You might have just one week left to register your interest in buying a 2012 Toyota Prius Plug-in Hybrid, but we still haven't yet seen a production version of Toyota's first plug-in hybrid yet.
That will all change in Frankfurt in just under a month, when Toyota will unveil the official production version of its 2012 Prius Plug-in Hybrid at the 2011 Frankfurt Auto Show.
Based on the 2012 Toyota Prius, the Prius Plug-in Hybrid will feature the same 1.8 liter engine and 60 kilowatt electric motor found in the standard Prius.
Unlike its sibling, the Prius Plug-in Hybrid comes with an extended 5.2 kilowatt-hour battery pack, on-board charger and revised software enabling it to travel at up to 60 mph on electric power alone.
While we’ve clocked several thousand miles behind the wheel of the 2012 Prius Plug-in Hybrid prototype, we’re expecting the production version debuting in Frankfurt to differ in several key areas.

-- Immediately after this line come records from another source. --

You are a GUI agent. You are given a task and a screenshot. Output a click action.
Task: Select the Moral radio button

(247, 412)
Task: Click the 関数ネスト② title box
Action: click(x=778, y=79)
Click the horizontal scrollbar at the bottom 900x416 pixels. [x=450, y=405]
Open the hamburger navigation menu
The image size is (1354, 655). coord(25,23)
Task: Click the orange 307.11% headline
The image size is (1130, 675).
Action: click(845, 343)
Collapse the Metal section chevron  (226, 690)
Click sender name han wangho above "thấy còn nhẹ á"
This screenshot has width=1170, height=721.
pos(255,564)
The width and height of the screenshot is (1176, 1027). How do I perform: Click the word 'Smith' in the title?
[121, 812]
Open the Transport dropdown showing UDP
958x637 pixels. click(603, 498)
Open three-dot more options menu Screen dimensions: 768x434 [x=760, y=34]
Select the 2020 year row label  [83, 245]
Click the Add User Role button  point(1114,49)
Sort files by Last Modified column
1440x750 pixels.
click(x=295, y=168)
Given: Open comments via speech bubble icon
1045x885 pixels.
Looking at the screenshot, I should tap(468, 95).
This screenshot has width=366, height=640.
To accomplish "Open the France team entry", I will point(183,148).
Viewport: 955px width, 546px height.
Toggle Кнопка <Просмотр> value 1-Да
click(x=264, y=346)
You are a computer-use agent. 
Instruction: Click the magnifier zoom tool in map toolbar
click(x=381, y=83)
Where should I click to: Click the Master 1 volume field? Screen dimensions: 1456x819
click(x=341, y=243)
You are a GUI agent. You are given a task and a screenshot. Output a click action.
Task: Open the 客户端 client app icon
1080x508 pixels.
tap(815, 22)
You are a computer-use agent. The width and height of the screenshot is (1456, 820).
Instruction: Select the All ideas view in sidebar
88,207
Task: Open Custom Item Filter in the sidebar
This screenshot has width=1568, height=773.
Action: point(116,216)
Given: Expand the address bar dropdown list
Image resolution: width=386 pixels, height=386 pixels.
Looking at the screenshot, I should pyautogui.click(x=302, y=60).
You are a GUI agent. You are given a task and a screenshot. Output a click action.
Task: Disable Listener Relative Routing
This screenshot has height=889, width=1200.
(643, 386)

Firstly, we’re expecting the battery pack - an improved 5.2 kilowatt-hour lithium-ion pack - to be slightly smaller in physical size than the battery pack found in the prototypes, increasing the load-bay area a little from the slightly smaller load-bay we griped about in the prototype.
Toyota Prius Plug-In
Secondly, we’re expecting Toyota to increase the range of the Plug-in Prius slightly, improving on the disappointing 13 mile all-electric range of the prototype in order to make it more appealing to first-time plug-in buyers. We’ve heard nothing to confirm this, but several sources close to Toyota have hinted the range will increase.
Thirdly, as we’ve said before, the 2012 Toyota Prius Plug-in Hybrid needs a range sustaining and a pure electric mode. The prototypes we’ve driven haven't allowed us to chose when the car will enter all-electric mode, meaning that it is always the first 13 or so miles which are driven in electric mode.
Enabling a charge sustaining mode (to prevent the plug-in battery pack from depleting until it is needed) could help improve the overall fuel economy of the Prius Plug-in Hybrid.
Finally, we’d expect the Prius Plug-in Hybrid to include some form of telematics to enable drivers to time charging and pre-heating of the cabin. These features were absent on the prototypes we drove - and are a must in order to offer the same level of functionality found on the Prius Plug-in Hybrid’s direct competitors.
Of course, our predictions are pure speculation and we’ll have to wait another month to find out for sure what tweaks Toyota has made to its first Plug-in Hybrid.
We'll bring you complete coverage of the 2011 Frankfurt Motor Show, here, once it starts on September 13.